◆ **Given problem**
Copy the listing below word for word, reproducing every line.

◆ **Excerpted records**
↓
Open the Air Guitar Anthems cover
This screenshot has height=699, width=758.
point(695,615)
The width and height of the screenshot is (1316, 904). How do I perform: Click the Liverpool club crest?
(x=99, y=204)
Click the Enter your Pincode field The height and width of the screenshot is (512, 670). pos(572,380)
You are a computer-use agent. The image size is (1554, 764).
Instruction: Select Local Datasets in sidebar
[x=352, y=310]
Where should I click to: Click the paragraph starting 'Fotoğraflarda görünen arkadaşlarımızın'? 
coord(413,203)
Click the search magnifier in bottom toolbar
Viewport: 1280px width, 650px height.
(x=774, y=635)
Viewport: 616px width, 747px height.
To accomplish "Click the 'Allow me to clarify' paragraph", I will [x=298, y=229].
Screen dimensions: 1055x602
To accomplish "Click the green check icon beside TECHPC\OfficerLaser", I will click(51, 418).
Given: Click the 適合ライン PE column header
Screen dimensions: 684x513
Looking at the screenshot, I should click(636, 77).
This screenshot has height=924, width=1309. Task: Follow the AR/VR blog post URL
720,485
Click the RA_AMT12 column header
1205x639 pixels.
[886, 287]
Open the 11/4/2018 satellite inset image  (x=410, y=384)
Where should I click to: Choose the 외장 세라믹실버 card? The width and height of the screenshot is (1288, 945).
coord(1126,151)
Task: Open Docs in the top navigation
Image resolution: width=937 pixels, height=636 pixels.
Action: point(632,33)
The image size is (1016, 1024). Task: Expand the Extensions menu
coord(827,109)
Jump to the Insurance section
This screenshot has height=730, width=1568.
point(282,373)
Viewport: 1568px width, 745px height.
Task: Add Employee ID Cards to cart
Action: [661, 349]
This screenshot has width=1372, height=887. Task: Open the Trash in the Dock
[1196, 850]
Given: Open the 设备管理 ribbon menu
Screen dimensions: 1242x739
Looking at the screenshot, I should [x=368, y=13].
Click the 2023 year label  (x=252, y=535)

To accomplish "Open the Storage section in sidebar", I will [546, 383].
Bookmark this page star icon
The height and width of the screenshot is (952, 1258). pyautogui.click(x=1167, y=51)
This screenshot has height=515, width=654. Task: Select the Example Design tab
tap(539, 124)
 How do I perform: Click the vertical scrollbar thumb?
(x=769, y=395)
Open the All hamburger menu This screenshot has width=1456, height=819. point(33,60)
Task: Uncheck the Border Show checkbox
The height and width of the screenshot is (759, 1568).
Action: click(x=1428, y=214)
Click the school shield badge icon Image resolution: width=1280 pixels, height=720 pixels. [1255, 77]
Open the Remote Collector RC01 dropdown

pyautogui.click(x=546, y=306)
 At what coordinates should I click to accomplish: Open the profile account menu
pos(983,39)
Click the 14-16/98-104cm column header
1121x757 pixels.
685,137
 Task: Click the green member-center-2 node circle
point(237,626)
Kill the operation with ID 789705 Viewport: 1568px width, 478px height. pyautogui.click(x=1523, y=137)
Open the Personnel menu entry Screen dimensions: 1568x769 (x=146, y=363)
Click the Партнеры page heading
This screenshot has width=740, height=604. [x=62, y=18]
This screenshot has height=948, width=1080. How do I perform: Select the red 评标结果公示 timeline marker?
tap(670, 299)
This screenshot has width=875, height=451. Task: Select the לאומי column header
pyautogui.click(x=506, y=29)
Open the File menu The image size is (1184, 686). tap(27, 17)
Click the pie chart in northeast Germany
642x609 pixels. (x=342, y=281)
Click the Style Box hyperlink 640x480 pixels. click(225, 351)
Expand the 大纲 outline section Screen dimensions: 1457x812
↑
◆ **Task result**
Open the Air Guitar Anthems cover
This screenshot has height=699, width=758.
point(695,615)
The width and height of the screenshot is (1316, 904). How do I perform: Click the Liverpool club crest?
(x=99, y=204)
Click the Enter your Pincode field The height and width of the screenshot is (512, 670). pos(572,380)
You are a computer-use agent. The image size is (1554, 764).
Instruction: Select Local Datasets in sidebar
[x=352, y=310]
Where should I click to: Click the paragraph starting 'Fotoğraflarda görünen arkadaşlarımızın'? 
coord(413,203)
Click the search magnifier in bottom toolbar
Viewport: 1280px width, 650px height.
(x=774, y=635)
Viewport: 616px width, 747px height.
To accomplish "Click the 'Allow me to clarify' paragraph", I will [x=298, y=229].
Screen dimensions: 1055x602
To accomplish "Click the green check icon beside TECHPC\OfficerLaser", I will click(51, 418).
Given: Click the 適合ライン PE column header
Screen dimensions: 684x513
Looking at the screenshot, I should click(636, 77).
This screenshot has height=924, width=1309. Task: Follow the AR/VR blog post URL
720,485
Click the RA_AMT12 column header
1205x639 pixels.
[886, 287]
Open the 11/4/2018 satellite inset image  (x=410, y=384)
Where should I click to: Choose the 외장 세라믹실버 card? The width and height of the screenshot is (1288, 945).
coord(1126,151)
Task: Open Docs in the top navigation
Image resolution: width=937 pixels, height=636 pixels.
Action: point(632,33)
The image size is (1016, 1024). Task: Expand the Extensions menu
coord(827,109)
Jump to the Insurance section
This screenshot has height=730, width=1568.
point(282,373)
Viewport: 1568px width, 745px height.
Task: Add Employee ID Cards to cart
Action: [661, 349]
This screenshot has width=1372, height=887. Task: Open the Trash in the Dock
[1196, 850]
Given: Open the 设备管理 ribbon menu
Screen dimensions: 1242x739
Looking at the screenshot, I should [x=368, y=13].
Click the 2023 year label  (x=252, y=535)

To accomplish "Open the Storage section in sidebar", I will [546, 383].
Bookmark this page star icon
The height and width of the screenshot is (952, 1258). pyautogui.click(x=1167, y=51)
This screenshot has height=515, width=654. Task: Select the Example Design tab
tap(539, 124)
 How do I perform: Click the vertical scrollbar thumb?
(x=769, y=395)
Open the All hamburger menu This screenshot has width=1456, height=819. point(33,60)
Task: Uncheck the Border Show checkbox
The height and width of the screenshot is (759, 1568).
Action: click(x=1428, y=214)
Click the school shield badge icon Image resolution: width=1280 pixels, height=720 pixels. [1255, 77]
Open the Remote Collector RC01 dropdown

pyautogui.click(x=546, y=306)
 At what coordinates should I click to accomplish: Open the profile account menu
pos(983,39)
Click the 14-16/98-104cm column header
1121x757 pixels.
685,137
 Task: Click the green member-center-2 node circle
point(237,626)
Kill the operation with ID 789705 Viewport: 1568px width, 478px height. pyautogui.click(x=1523, y=137)
Open the Personnel menu entry Screen dimensions: 1568x769 (x=146, y=363)
Click the Партнеры page heading
This screenshot has width=740, height=604. [x=62, y=18]
This screenshot has height=948, width=1080. How do I perform: Select the red 评标结果公示 timeline marker?
tap(670, 299)
This screenshot has width=875, height=451. Task: Select the לאומי column header
pyautogui.click(x=506, y=29)
Open the File menu The image size is (1184, 686). tap(27, 17)
Click the pie chart in northeast Germany
642x609 pixels. (x=342, y=281)
Click the Style Box hyperlink 640x480 pixels. click(225, 351)
Expand the 大纲 outline section Screen dimensions: 1457x812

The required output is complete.